#### Source information:
▬▬▬▬▬▬
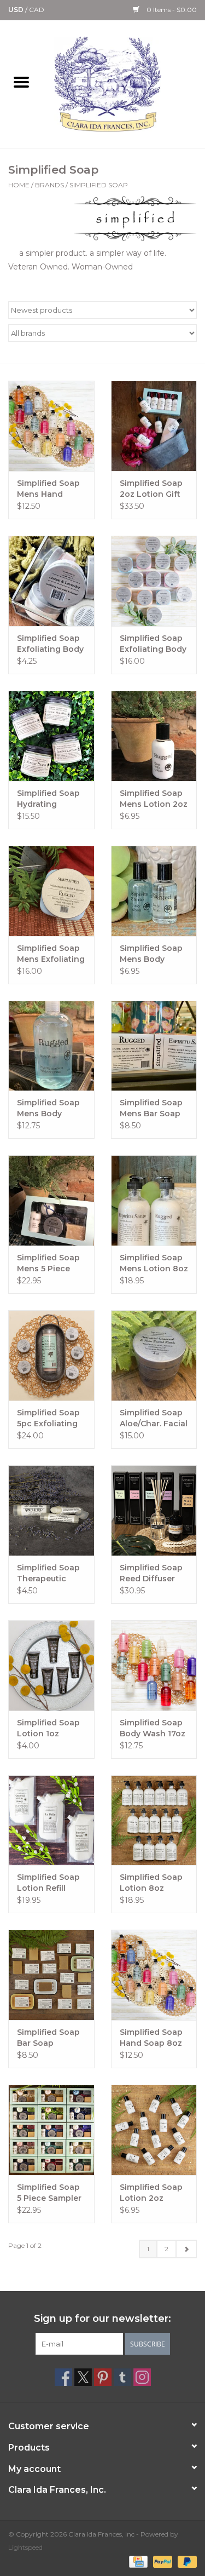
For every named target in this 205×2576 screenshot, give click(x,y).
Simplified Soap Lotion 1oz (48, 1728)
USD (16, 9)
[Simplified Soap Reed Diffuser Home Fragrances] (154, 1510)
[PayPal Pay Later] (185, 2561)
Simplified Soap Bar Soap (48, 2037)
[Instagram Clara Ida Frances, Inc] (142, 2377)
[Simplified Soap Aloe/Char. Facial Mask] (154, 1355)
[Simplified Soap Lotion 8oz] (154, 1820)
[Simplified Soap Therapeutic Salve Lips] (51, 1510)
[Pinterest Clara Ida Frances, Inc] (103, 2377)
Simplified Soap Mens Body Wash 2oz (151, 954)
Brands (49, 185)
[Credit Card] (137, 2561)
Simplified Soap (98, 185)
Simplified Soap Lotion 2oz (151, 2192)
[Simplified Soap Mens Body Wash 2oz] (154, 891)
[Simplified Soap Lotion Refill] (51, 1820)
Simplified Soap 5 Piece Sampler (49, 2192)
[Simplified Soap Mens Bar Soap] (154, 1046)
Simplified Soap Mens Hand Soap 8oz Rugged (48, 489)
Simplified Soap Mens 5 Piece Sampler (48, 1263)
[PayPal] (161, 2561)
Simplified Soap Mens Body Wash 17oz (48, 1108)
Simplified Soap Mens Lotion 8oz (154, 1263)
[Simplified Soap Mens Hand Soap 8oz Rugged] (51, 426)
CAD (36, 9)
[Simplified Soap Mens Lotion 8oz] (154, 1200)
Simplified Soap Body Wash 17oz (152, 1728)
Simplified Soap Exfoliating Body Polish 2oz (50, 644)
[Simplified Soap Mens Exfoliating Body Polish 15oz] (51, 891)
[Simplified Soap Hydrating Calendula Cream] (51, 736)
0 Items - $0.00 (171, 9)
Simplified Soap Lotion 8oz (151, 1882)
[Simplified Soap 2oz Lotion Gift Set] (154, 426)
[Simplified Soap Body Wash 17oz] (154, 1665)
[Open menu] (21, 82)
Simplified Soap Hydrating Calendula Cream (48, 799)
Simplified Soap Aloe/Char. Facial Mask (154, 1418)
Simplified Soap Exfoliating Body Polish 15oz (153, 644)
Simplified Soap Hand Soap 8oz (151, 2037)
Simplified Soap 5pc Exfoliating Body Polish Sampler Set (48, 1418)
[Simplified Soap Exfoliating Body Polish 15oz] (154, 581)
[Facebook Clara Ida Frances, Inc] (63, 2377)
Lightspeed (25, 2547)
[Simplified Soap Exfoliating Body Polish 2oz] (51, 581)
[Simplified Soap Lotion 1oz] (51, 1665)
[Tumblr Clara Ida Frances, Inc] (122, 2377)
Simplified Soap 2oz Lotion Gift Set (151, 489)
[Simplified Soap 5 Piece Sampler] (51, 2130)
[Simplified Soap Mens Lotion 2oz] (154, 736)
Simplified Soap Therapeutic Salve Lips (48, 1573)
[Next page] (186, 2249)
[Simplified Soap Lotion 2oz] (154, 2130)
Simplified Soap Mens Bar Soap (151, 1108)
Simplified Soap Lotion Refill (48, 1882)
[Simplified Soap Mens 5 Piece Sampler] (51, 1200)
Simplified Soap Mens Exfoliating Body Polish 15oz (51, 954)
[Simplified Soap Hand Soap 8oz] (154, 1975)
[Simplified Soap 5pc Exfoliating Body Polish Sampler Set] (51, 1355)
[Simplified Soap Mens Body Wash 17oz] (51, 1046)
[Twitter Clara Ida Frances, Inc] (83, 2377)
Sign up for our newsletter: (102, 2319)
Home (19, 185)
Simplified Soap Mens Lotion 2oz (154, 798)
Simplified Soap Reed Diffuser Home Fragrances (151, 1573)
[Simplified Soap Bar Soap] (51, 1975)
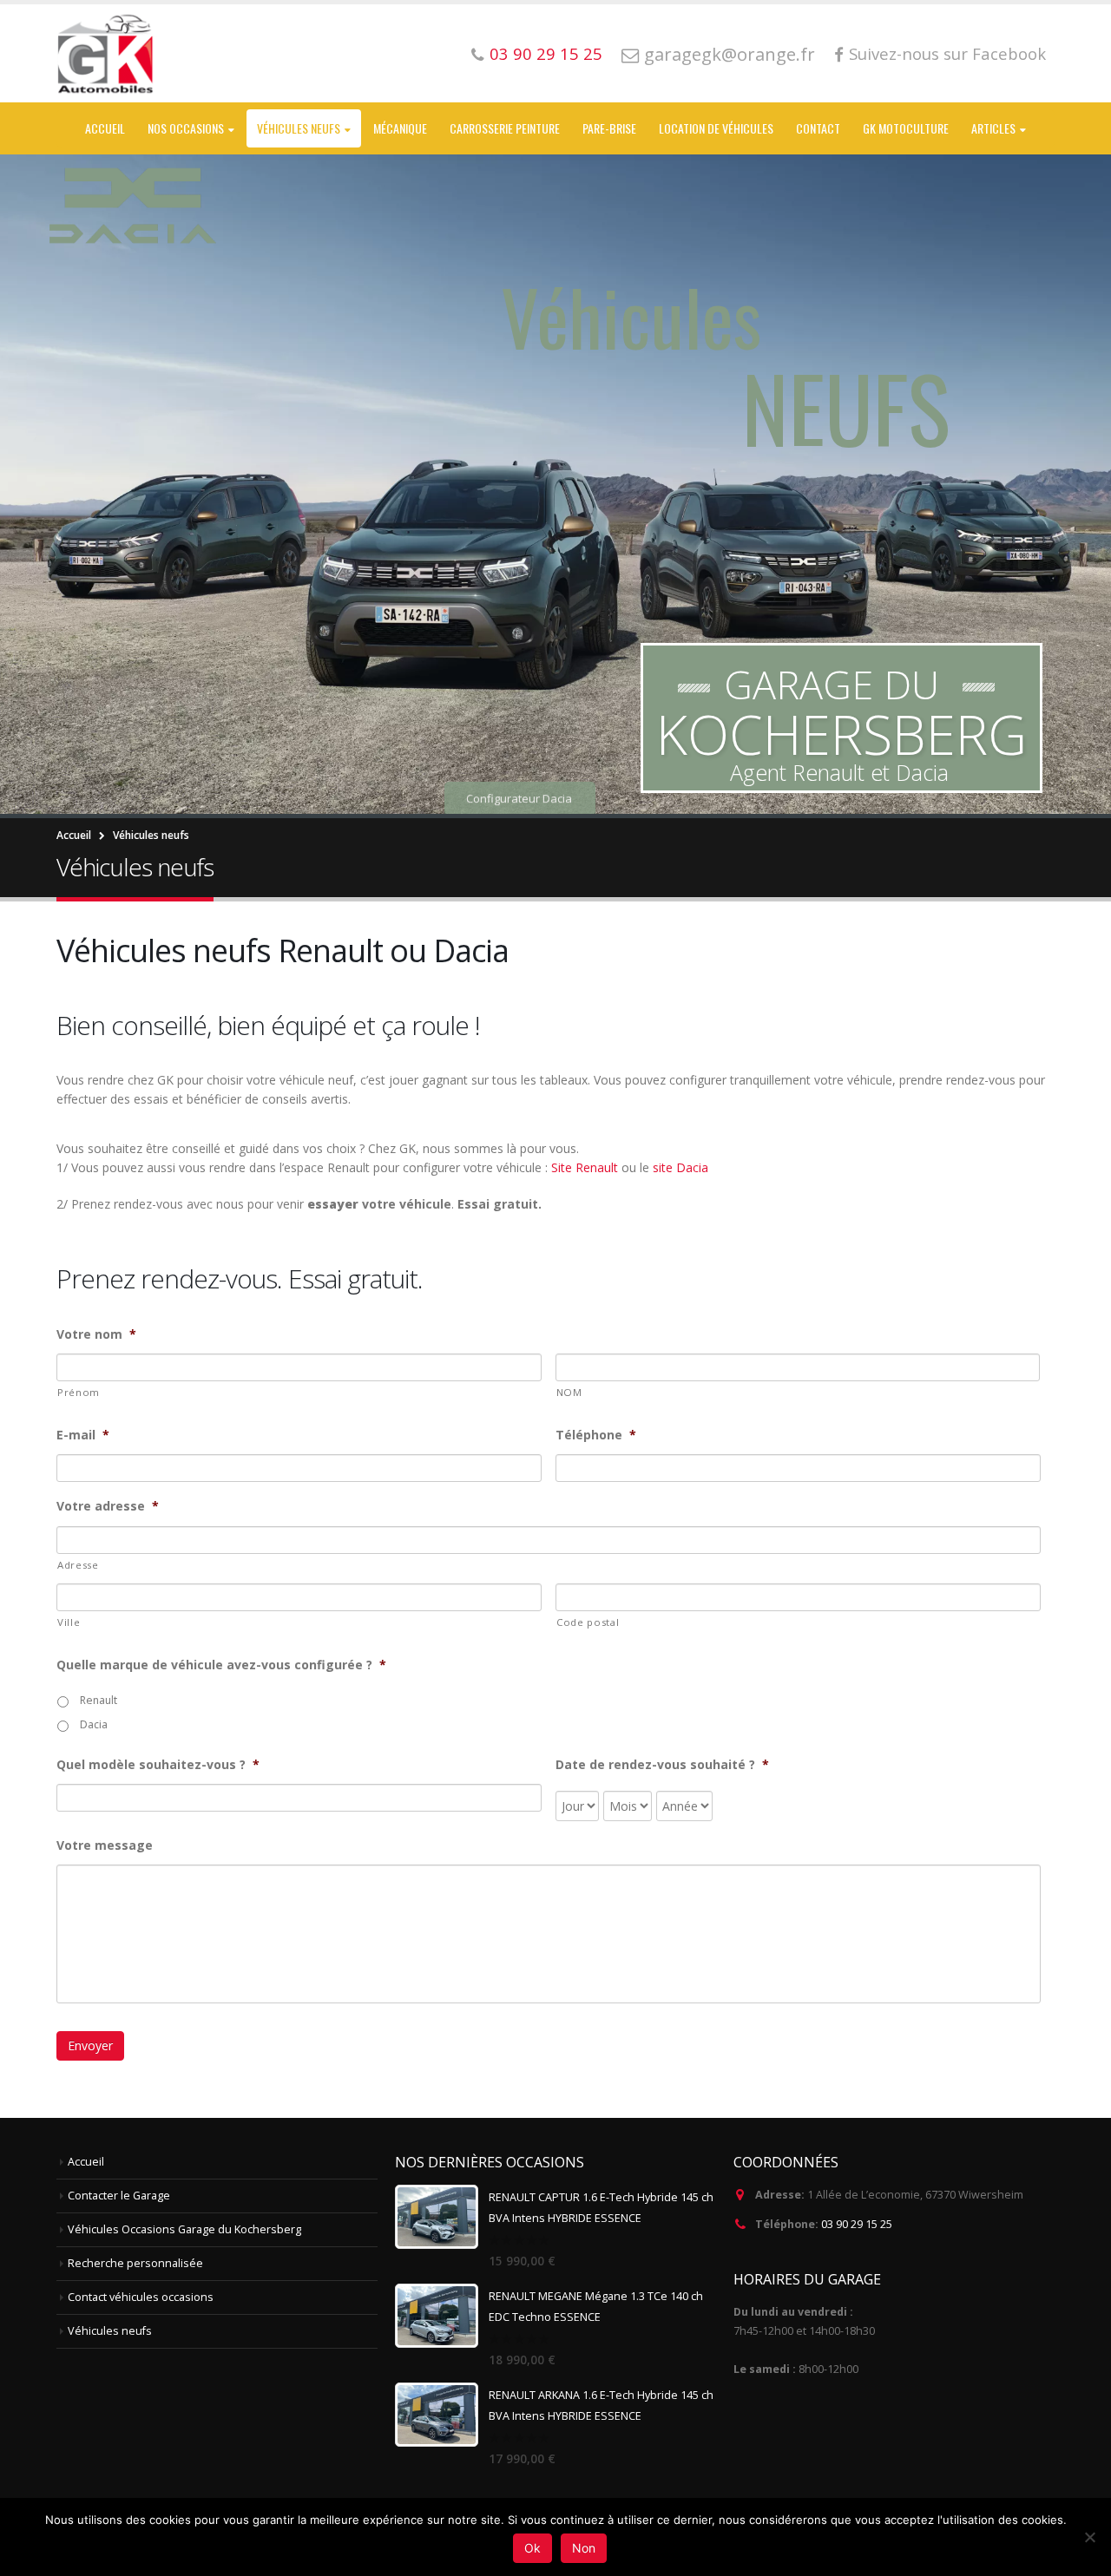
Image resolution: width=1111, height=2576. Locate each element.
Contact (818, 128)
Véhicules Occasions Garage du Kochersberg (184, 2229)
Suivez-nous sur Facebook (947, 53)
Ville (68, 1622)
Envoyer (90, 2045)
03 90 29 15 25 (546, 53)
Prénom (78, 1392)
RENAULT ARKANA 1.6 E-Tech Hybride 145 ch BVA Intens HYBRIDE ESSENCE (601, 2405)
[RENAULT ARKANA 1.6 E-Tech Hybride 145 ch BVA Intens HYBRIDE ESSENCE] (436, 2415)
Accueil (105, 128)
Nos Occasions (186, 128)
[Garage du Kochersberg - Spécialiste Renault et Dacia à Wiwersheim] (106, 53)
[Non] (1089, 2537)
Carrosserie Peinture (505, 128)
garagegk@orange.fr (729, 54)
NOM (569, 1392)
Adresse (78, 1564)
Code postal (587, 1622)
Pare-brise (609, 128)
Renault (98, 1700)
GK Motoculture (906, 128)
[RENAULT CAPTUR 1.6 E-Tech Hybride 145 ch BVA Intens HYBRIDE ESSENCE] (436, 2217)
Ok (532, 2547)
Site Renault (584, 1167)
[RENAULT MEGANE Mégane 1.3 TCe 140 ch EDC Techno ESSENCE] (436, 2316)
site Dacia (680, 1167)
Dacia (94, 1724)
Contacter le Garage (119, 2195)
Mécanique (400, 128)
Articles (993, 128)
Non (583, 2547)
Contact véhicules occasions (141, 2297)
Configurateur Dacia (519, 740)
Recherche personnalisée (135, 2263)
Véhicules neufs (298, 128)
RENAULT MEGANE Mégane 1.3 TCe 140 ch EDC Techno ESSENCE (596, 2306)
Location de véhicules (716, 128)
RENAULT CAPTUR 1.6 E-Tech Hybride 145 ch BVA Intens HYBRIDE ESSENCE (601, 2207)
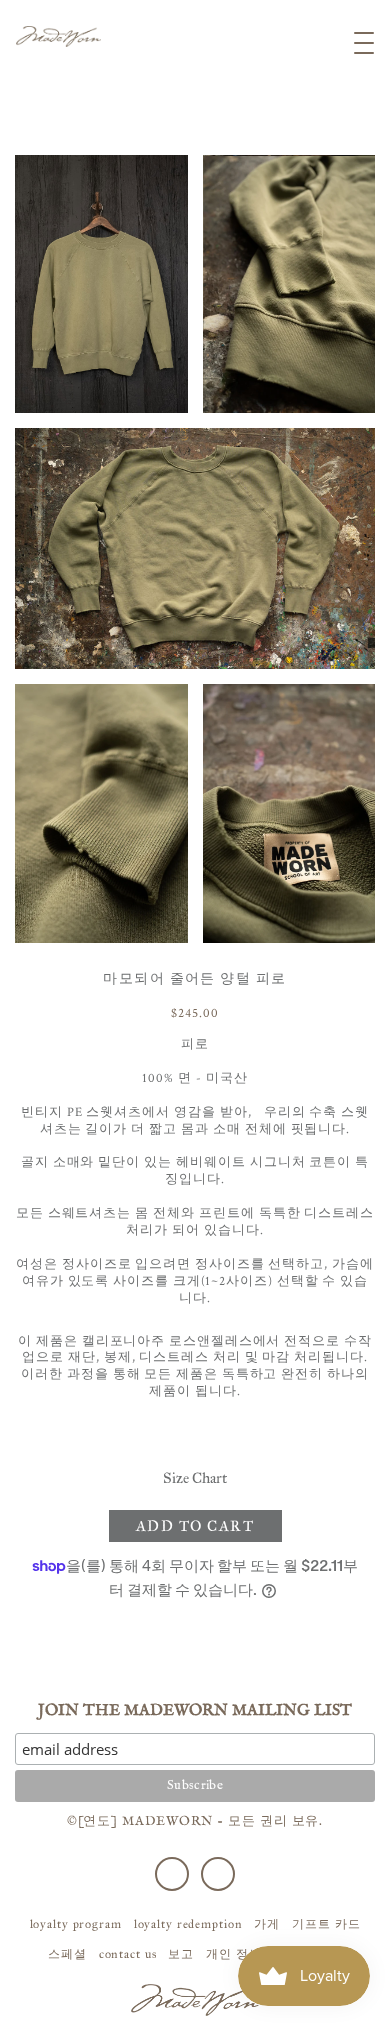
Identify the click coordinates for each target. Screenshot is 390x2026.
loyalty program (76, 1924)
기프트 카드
▬▬▬▬▬▬
#### Exercise requirements:
Please write out exactly the lines starting at the one that contains "Image resolution: width=1111, height=2576." and ending with the final line of the entries, both ends included. Do not write out any pictures.

#### Response to the task:
Image resolution: width=1111, height=2576. Locate each element.
Contact (818, 128)
Véhicules Occasions Garage du Kochersberg (184, 2229)
Suivez-nous sur Facebook (947, 53)
Ville (68, 1622)
Envoyer (90, 2045)
03 90 29 15 25 (546, 53)
Prénom (78, 1392)
RENAULT ARKANA 1.6 E-Tech Hybride 145 ch BVA Intens HYBRIDE ESSENCE (601, 2405)
[RENAULT ARKANA 1.6 E-Tech Hybride 145 ch BVA Intens HYBRIDE ESSENCE] (436, 2415)
Accueil (105, 128)
Nos Occasions (186, 128)
[Garage du Kochersberg - Spécialiste Renault et Dacia à Wiwersheim] (106, 53)
[Non] (1089, 2537)
Carrosserie Peinture (505, 128)
garagegk@orange.fr (729, 54)
NOM (569, 1392)
Adresse (78, 1564)
Code postal (587, 1622)
Pare-brise (609, 128)
Renault (98, 1700)
GK Motoculture (906, 128)
[RENAULT CAPTUR 1.6 E-Tech Hybride 145 ch BVA Intens HYBRIDE ESSENCE] (436, 2217)
Ok (532, 2547)
Site Renault (584, 1167)
[RENAULT MEGANE Mégane 1.3 TCe 140 ch EDC Techno ESSENCE] (436, 2316)
site Dacia (680, 1167)
Dacia (94, 1724)
Contacter le Garage (119, 2195)
Mécanique (400, 128)
Articles (993, 128)
Non (583, 2547)
Contact véhicules occasions (141, 2297)
Configurateur Dacia (519, 740)
Recherche personnalisée (135, 2263)
Véhicules neufs (298, 128)
RENAULT MEGANE Mégane 1.3 TCe 140 ch EDC Techno ESSENCE (596, 2306)
Location de véhicules (716, 128)
RENAULT CAPTUR 1.6 E-Tech Hybride 145 ch BVA Intens HYBRIDE ESSENCE (601, 2207)
Identify the click coordinates for each target. Screenshot is 390x2026.
loyalty program (76, 1924)
기프트 카드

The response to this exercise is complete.